On July 1, 2013, Wilmington Co. sold equipment that cost $104,000 for $112,000, receiving a note bearing interest at 10%. The note will be paid in three annual installments of $45,038 starting on June 30, 2014. Because collection of the note is very uncertain, Wilmington will use the cost-recovery method. How much revenue from this sale should Wilmington recognize in 2014?

$0 Until the cost of goods sold, $104,000, is collected, no profits are recognized.

Ichabod Co. began operations on July 1, 2015 and appropriately uses the installment method of accounting. The following information pertains to Ichabod's operations for 2015: Installment sales 720,000 Cost of installment sales 432,000 General and administrative expenses 72,000 Collections on installment sales 330,000 The balance in the deferred gross profit account at December 31, 2015 should be

$156,000. $720,000 - $432,000 = $288,000 (40% gross profit rate); $288,000 - ($330,000 × 40%) = $156,000.

Portugal, Inc. has the following amounts related to its activities for the year ended December 31, 2015: Sales to customers $6,250,000 Gain on sale of equipment $ 450,000 Gain on sale of investments $ 950,000 Loss on sale of land $ 300,000 Portugal, Inc. uses IFRS for its external financial reporting.
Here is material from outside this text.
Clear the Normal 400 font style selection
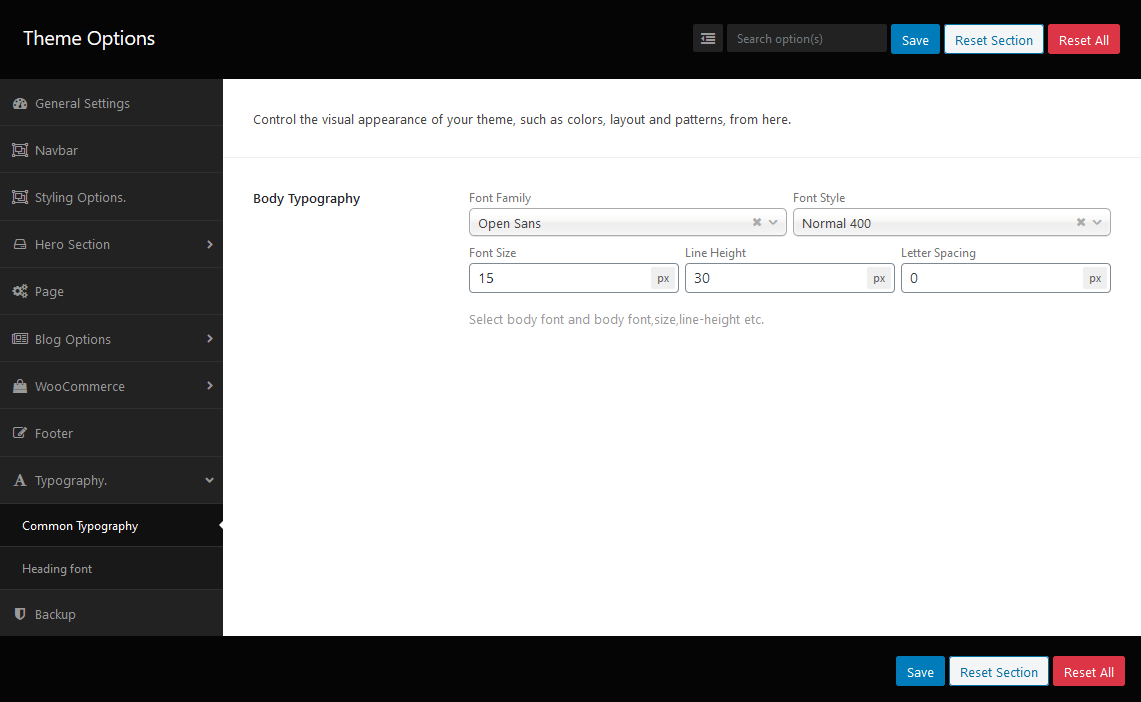 point(1081,223)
How much revenue should Portugal, Inc. report on its income statement for the year ended December 31, 2015?

$7,650,000

In selecting an accounting method for a newly contracted long-term construction project, the principal factor to be considered should be A) the degree to which a reliable estimate of the costs to complete and extent of progress toward completion is practicable. B) the terms of payment in the contract. C) the inherent nature of the contractor's technical facilities used in construction. D) the method commonly used by the contractor to account for other long-term construction contracts.

A) the degree to which a reliable estimate of the costs to complete and extent of progress toward completion is practicable. The principal factor to be considered should be the degree to which a reliable estimate of the costs to complete and extent of progress toward completion is practicable.
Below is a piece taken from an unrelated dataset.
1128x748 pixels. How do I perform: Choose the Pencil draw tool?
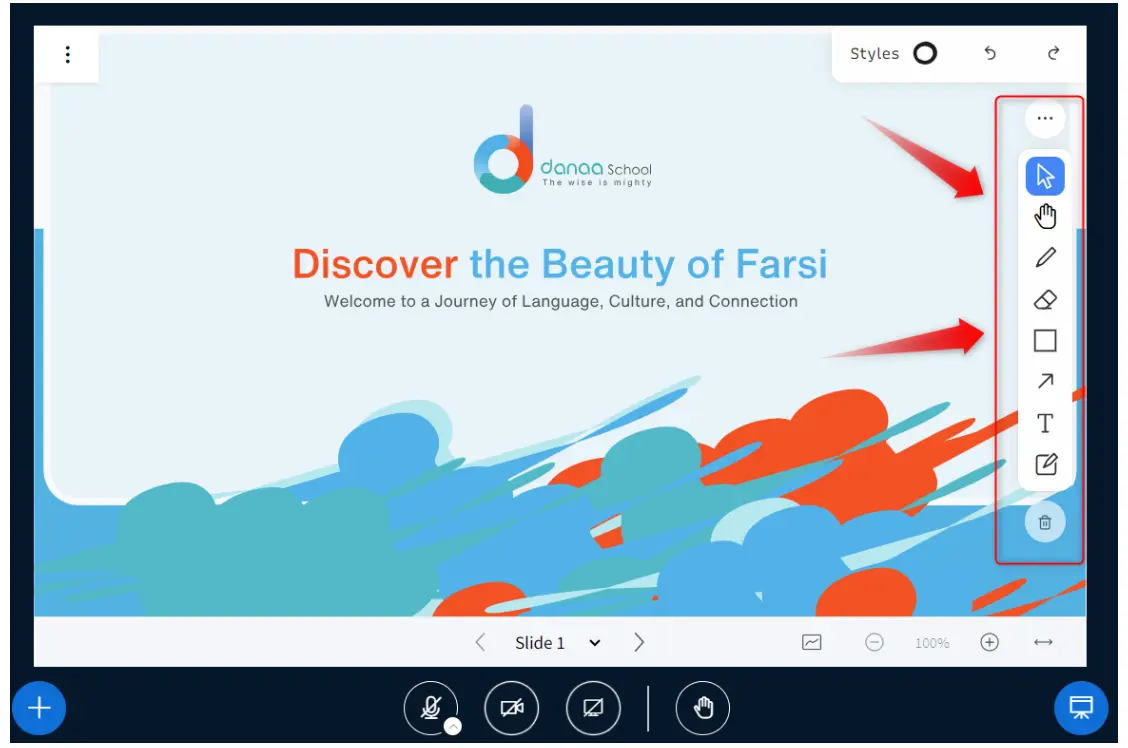tap(1045, 258)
A loss in the current period on a contract expected to be profitable upon completion is recognized in the current period under: A) the percentage-of-completion method only. B) the completed-contract method only. C) both the completed-contract and percentage-of-completion methods. D) neither the completed-contract nor percentage-of-completion methods.

A) the percentage-of-completion method only. A loss in the current period on a profitable contract is recognized in the current period under the percentage-of-completion method only.

Deferred gross profit on installment sales is generally treated as a (n) A) unearned revenue and classified as a current liability. B) deduction from installment sales. C) deduction from gross profit on sales. D) deduction from installment accounts receivable.

A) unearned revenue and classified as a current liability. Deferred gross profit on installment sales is generally treated as an unearned revenue and classified as a current liability.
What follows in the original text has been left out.